Maxime Wagner, un ouvrier mort à l’âge de de 37 ans sur un chantier du Grand Paris Express, fait partie des victimes du travail en Île-de-France. Intérimaire pour l’entreprise Dodin Campenon-Bernard, une filiale de Vinci, il a été percuté à la tête par une conduite dans le tunnelier du prolongement sud de la ligne 14, le 28 février 2020. "Il aidait à déboucher une canalisation, il s’est pris un embout en silicone en plein visage, ce qui l’a plongé dans le coma… Il est mort de ses lésions cérébrales dans la nuit du 18 au 19 mars", retrace sa sœur jumelle Julie, qui habite dans l’Aveyron.

"Depuis, on n’a jamais reçu aucun message de l’entreprise. On a appris les circonstances de l’accident deux après, dans un article de Basta !. Une enquête de l’inspection du travail pointe du doigt la responsabilité de l’entreprise, avec plusieurs défaillances", raconte Julie Wagner. Alors que l’employeur est mis en cause pour homicide involontaire, le procès a été renvoyé deux fois, jusqu’au 5 avril prochain. "La dernière audience devait avoir lieu le 12 décembre dernier au tribunal de Créteil, mais on a reçu les éléments de la partie adverse une heure avant", explique la sœur de Maxime Wagner.

"C’est vraiment un combat, tous les jours il faut tenir debout. On parle d’une vie humaine, mais il n’y aucune prise en compte des familles, aucune reconnaissance, aucune remise en question.
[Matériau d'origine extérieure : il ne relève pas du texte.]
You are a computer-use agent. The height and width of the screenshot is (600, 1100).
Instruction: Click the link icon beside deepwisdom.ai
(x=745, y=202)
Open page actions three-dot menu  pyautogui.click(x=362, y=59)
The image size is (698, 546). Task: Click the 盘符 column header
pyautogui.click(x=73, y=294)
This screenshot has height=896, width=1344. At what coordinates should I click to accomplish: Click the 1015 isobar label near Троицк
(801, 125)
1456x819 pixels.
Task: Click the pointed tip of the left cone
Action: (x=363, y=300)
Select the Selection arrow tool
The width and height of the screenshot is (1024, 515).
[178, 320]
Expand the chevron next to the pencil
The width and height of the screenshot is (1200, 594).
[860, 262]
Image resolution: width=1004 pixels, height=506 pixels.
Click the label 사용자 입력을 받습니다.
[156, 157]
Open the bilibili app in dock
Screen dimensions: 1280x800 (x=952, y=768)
Même dans la presse, Max est parti comme si de rien n’était, il a été ignoré", déplore Julie Wagner.

Parmi les victimes, "beaucoup de jeunes" et "beaucoup de travailleurs de plus de 50 ans"

"Si on résume ces histoires à des faits divers isolés, en se disant que c’est la faute à pas de chance, il y a quelque chose qui cloche", alerte Matthieu Lépine. "Si on prend l’année 2019, selon la Dares (Direction de l'Animation de la Recherche, des Études et des Statistiques), qui dépend du ministère du Travail, il y a eu en France 790 morts causés par des accidents du travail. Ce chiffre ne prend pas en compte la fonction public, les indépendants, les travailleurs détachés et les travailleurs non déclarés. Cette année-là, il y a eu 40 000 accidents du travail entraînant une invalidité permanente", indique-t-il.

"Toujours en 2019, d’après l’Assurance Maladie, qui ne prend en compte que les salariés du secteur privé, il y a eu 1264 morts, si on comprend les accidents de trajet et les victimes de maladie professionnelle. Il y a eu par ailleurs 1,2 million de déclarations d’accidents du travail cette année-là", ajoute Matthieu Lépine.

"Au-delà des chiffres, on retrouve des profils et des circonstances similaires avec une organisation du travail défaillante et des règles de sécurité qui ne sont pas respectées. Il y a beaucoup de jeunes, qui ne sont pas assez formés et encadrés. Et il y a aussi beaucoup de travailleurs de plus de 50 ans, et des travailleurs précaires, intérimaires", poursuit-t-il.

Matthieu Lépine appelle à "une prise de conscience" : "Il faut un meilleur accompagnement juridique et psychologique. Il faut aussi lutter contre les baisses d’effectifs dans l’inspection du travail. En Île-de-France, il y a un inspecteur pour 12 000 personnes. Selon la CGT, en Seine-Saint-Denis seulement un tiers des procès verbaux dressés par les inspecteurs du travail en 2014 ont donné lieu à des poursuites judiciaires". Matthieu Lépine pointe enfin du doigt des "condamnations pas assez dissuasives pour les entreprises responsables de morts au travail".